In the second essay of his dissertation research, Sridhar investigates temporal differences in the role of marketing communication over the life cycle of new drugs. In this research, two roles of communication are postulated – an indirect role that affects their prescription behavior through the impact of communication on learning about new drugs by uncertain physicians; and a direct role in which marketing communication directly influences which drug they prescribe. This study documents the fact that the indirect role dominates in the first few months after launch of a product, while the direct role dominates later on. The exact time period for which the indirect role dominates is measured. The research also demonstrates that firms could gain by front loading their communication efforts to the early months after launch.

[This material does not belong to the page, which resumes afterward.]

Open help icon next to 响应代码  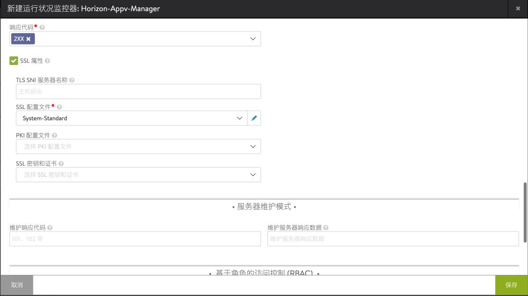click(42, 27)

A third essay in his dissertation research documents the role of interactions between marketing mix elements on the Return on Investment from the investments in these elements. This study explores the full range of interaction between different marketing mix elements, including various modes of advertising and communication as well as between these modes of advertising and price in a prescription drug category. It documents significant synergies between physician-directed and consumer-directed communication.

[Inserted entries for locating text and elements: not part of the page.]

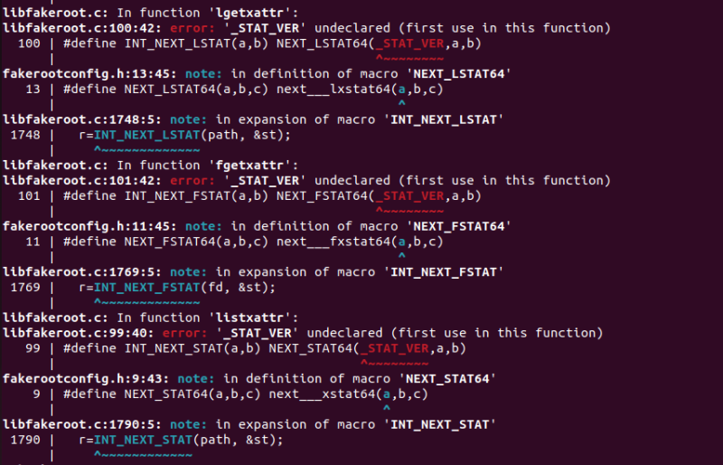Click the red '_STAT_VER' in line 100
Viewport: 723px width, 465px height.
click(410, 43)
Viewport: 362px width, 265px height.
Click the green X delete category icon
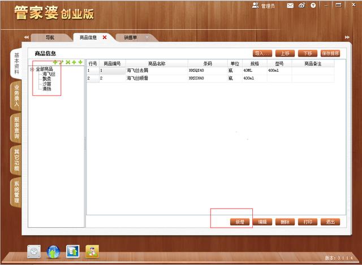click(68, 62)
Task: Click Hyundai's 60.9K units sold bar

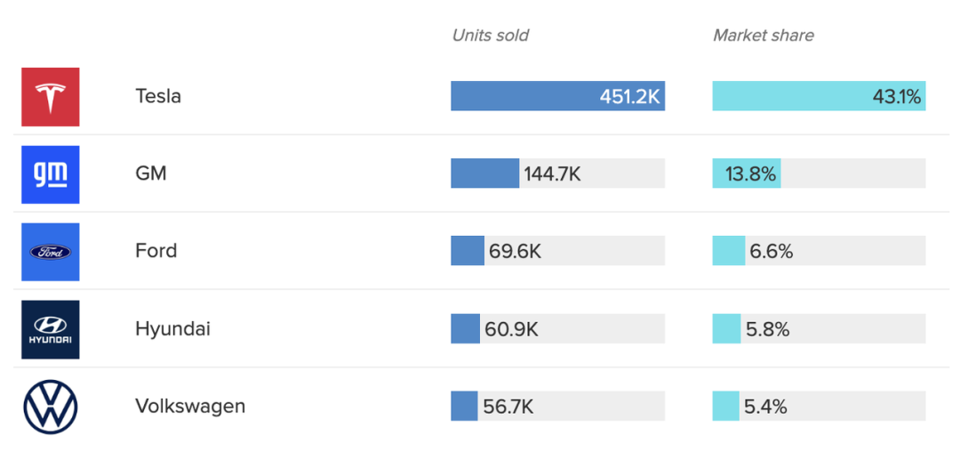Action: [465, 328]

In a different stream of research, Sridhar is investigating the role of self-selection and usage uncertainty in the demand for local telephone service. The structural model developed for this study accommodates both self-selection of consumers to optional calling plans and uncertainty about usage at the time of plan choice. The model is further extended to account for consumer learning about their own mean usage. An interesting finding of the study is that consumers learn rapidly about their mean usage if they are on a measured plan, but learn at a slow rate if they are on a fixed-rate calling plan. Counterfactual experiments are conducted to simulate alternative plans that can increase consumer surplus while keeping firms' revenues unchanged or increase firms' revenues while keeping consumer surplus unchanged.